Acts 1 speaks with clarity. The risen Jesus gathers the disciples, shows himself alive, and talks kingdom. Then he commands, do not leave Jerusalem, but wait for the gift the Father promised. The command refuses frantic timelines and grants a better gift, power. The text ties witness not to strategy or stamina but to the Spirit’s arrival. Pentecost, then, is not a date to remember but a life to receive. The call sounds like this: breathe in resurrection, breathe out Pentecost. The church may have all of God resident by salvation, yet God may not yet have all of the believer. Sanctification aims to make room.
Waiting becomes holy. Jesus refuses the disciples’ anxious calendars and says, wait here. Waiting is not punishment. Waiting is preparation. It crushes self-sufficiency, tunes the ear, and makes dependence normal again. The doctrine of empowerment insists that power without preparation becomes dangerous. So the invitation lands: learn to wait well.
The Spirit himself loves surrendered space. Psalm 51 prays, create in me a clean heart. God fills surrendered spaces. Revival requires removal. Repentance, worship, obedience, forgiveness, and surrender clear the heart’s closet so new wine does not burst old skins. The image lands plain. A hard, dry sponge resists water. But plunged into water long enough, it drinks, softens, and flexes. The Spirit makes spongy saints, saturated and transferable.
Acts 2 names the atmosphere the Spirit loves. One accord. One place. Unity blooms like a flower in the sun. Psalm 133 says that there the Lord commands the blessing. Division starves power; offenses, loose tongues, and isolated lives quench fire. Unity in homes matters too. 1 Peter 3 warns husbands that prayer is hindered when honor and understanding go missing.

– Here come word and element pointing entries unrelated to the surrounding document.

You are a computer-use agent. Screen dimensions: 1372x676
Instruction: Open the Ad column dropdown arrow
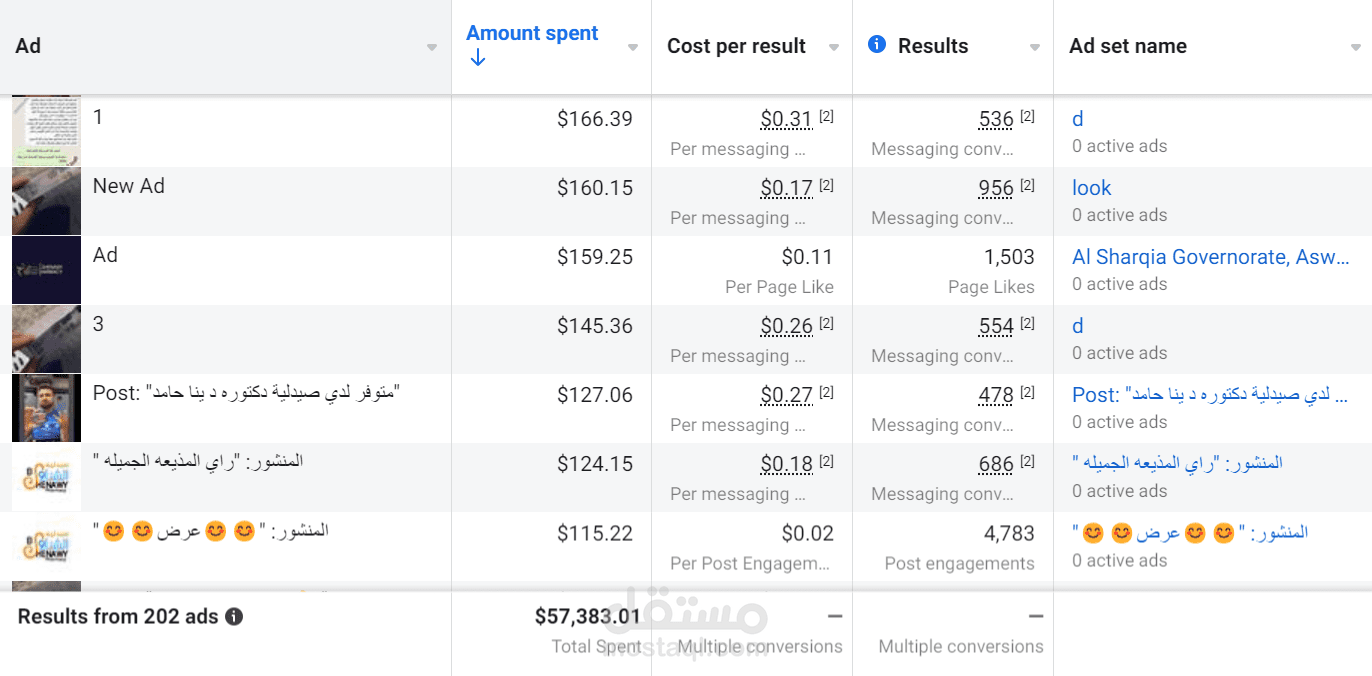coord(432,47)
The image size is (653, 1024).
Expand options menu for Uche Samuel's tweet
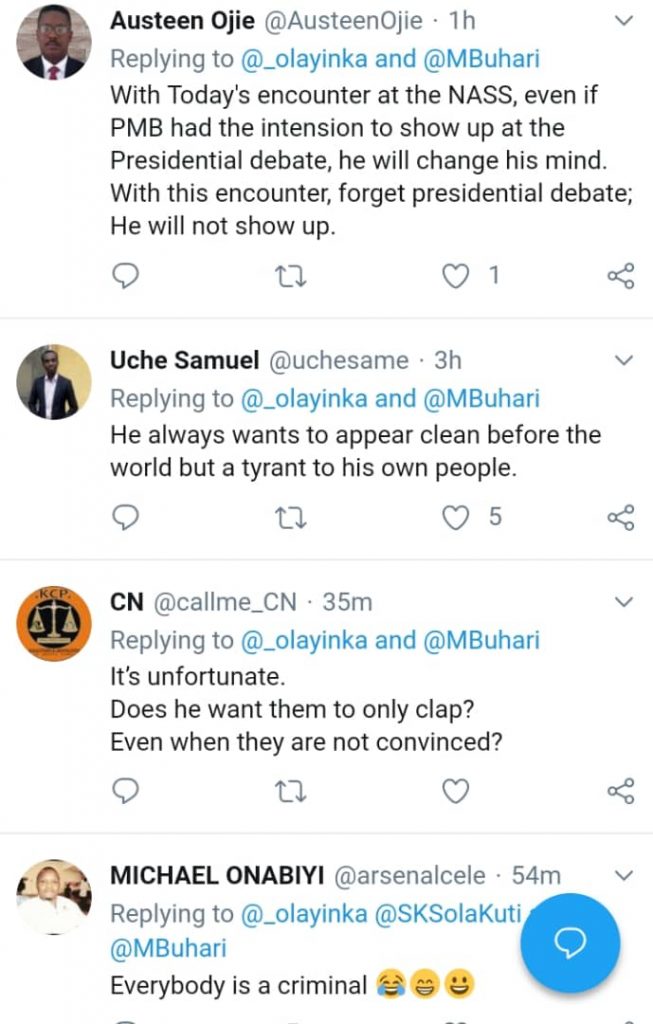[x=624, y=360]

2 Kings 4 reframes lack. The widow did not need more oil. She needed more empty vessels. Capacity, not supply, limited the flow. So the call stays simple. Become an empty vessel before a full fountain. The limitation is never supply. It is availability.
Ezekiel 37 shows the pattern. Prophesy the word and bones assemble. Then call for the wind and breath enters. Structure without breath stands still. John 20 shows Jesus breathing peace on fearful disciples. Information becomes impartation when he breathes. The Church moves from dry bones to a living army when the Spirit fills the room that waiting, unity, repentance, and availability have made.

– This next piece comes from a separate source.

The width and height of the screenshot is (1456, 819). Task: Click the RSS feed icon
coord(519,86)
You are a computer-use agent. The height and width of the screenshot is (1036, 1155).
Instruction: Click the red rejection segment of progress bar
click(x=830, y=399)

``There are many believers who love god but still are spiritually exhausted, dry, discouraged, and unfortunately live in a powerless way of life. They attend church. They sing songs. They open up their Bibles. They hear sermons, but something is missing. Week after week after week coming to church, but something is missing. And it's not because God stopped moving. And it's not because heaven has shut up and it's it's closed. No. Heaven is not closed. It's because many of us have not prepared room for the Holy Spirit to fully empower our lives.
[00:49:54]
(41 seconds)
Because god wants you to learn how to wait. Sometimes, waiting feels like punishment but no, listen, beloved. It's not punishment, it's preparation. It's preparation for what god is gonna do in your life. We we live in a culture that hates waiting. We like fast food. We like our McDonald's and our and our Burger King and our Wendy's and and we like fast Internet and fast answers, but god often develops us in the waiting seasons of life.
[00:55:24]
(25 seconds)
But he says, you ain't ready for it yet. So, if I if I showed it to you, if I gave it to you, you're not ready for it yet. So, he says in verse four, do not leave Jerusalem because what you really need is the holy spirit. So, wait for the gift my father promised. Wait for the gift that was promised, and he's talking about the holy ghost. Amen. In other words, what Jesus is saying to them is, you have information, but you have not received impartation yet.
[00:52:28]
(28 seconds)
And so the issue is the question that he asked and the question I asked you all today, are you willing to wait? Are you willing to be empty and present yourself before the full fountain of God's grace? Are you willing to create room in your life? Are you willing to move from being dry bones to being a army, living army, working for the Lord, doing what god has called you to do because god is still pouring out the spirit.